** BEGIN Excerpt to read **
Ok, I respect your opinion, but back it up. Here is the reason why I don't like Statewide Spike hunting, IMO they are already don't give out enough LE tags. Now you start giving out spike tags and they are going to have to give out less LE tags and hurting quality. They had a hard time selling out spike tags before. Now it is going to be even harder to draw for these tags. I am not a trophy hunter by any means, but I would like an opportunity in the future, probably very distant future, to shoot a nice bull. This hurts me in two ways: it will hurt the quality of bulls and make it harder for me to draw. I guess my biggest beef of all is the wildlife board is acting like a dictatorship. They do what they want without any repercussions. They went against what all the professionals and people wanted.

Oh and statewide archery has no affect on rifle hunters so I don't know why you would be against it. :?


----------



## redleg (Dec 5, 2007)

This means fewer 3 point and 4 point bulls shot. and more 6 point and even 7 point bulls shot.


----------



## proutdoors (Sep 24, 2007)

redleg said:


> This means fewer 3 point and 4 point bulls shot. and more 6 point and even 7 point bulls shot.


Please explain. :?


----------



## Guest (Dec 5, 2008)
** END Excerpt to read **
** BEGIN Dataset excerpts **
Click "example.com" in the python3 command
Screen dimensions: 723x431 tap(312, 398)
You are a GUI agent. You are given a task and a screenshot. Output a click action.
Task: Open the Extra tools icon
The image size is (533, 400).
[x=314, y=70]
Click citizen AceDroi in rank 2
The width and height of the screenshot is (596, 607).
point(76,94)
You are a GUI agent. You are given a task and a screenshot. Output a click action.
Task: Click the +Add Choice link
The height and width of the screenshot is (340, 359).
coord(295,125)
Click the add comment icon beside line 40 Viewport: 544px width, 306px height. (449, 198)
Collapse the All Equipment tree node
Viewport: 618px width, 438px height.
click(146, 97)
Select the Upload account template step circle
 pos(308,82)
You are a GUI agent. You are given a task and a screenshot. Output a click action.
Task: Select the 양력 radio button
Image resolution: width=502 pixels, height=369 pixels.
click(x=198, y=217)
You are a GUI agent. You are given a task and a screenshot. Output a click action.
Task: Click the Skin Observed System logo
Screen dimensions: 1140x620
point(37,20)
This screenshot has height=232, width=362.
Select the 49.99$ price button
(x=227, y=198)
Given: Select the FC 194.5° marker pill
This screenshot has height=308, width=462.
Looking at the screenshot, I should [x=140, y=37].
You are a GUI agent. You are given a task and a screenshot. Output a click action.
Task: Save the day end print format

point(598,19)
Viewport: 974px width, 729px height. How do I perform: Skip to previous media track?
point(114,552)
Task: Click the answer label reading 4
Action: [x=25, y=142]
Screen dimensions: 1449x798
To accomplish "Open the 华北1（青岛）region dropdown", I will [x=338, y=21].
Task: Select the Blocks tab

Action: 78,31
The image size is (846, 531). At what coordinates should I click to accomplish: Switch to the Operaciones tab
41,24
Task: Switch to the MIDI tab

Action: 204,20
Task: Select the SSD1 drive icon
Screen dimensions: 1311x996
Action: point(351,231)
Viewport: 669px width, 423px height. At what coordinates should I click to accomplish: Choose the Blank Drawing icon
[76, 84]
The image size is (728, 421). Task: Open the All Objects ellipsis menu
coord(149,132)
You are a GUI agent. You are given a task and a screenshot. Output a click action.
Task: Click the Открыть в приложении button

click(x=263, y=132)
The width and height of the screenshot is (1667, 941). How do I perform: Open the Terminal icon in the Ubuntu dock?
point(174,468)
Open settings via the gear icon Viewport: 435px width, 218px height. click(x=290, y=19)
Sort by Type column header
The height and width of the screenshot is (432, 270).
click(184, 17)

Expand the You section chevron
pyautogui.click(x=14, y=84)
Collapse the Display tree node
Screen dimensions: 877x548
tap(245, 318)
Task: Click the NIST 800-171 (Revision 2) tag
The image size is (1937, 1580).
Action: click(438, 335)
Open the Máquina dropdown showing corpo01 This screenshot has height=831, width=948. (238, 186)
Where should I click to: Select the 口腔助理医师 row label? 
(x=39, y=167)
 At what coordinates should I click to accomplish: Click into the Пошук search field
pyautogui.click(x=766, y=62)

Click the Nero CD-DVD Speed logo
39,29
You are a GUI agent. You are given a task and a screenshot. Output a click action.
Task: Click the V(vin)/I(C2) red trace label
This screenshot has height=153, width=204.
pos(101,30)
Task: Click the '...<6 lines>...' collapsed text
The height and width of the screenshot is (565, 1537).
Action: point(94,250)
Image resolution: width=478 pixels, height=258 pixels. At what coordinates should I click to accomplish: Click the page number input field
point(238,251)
** END Dataset excerpts **
__What this exercise asks__:
A) List every name that appears as a post header in the hunting forum thread, each with the date shown beside it.
B) Answer these questions from the hunting forum thread:
(i) What two ways does the opening post say statewide spike hunting hurts its writer?
(ii) Which hunters does the opening post say are unaffected by statewide archery?
(iii) What does proutdoors ask redleg to do?

__Answers to the problems__:
A)
redleg (Dec 5, 2007)
proutdoors (Sep 24, 2007)
Guest (Dec 5, 2008)

B)
(i) It will hurt the quality of bulls and make it harder to draw.
(ii) Rifle hunters.
(iii) Explain the claim that fewer 3 point and 4 point bulls and more 6 point and 7 point bulls would be shot.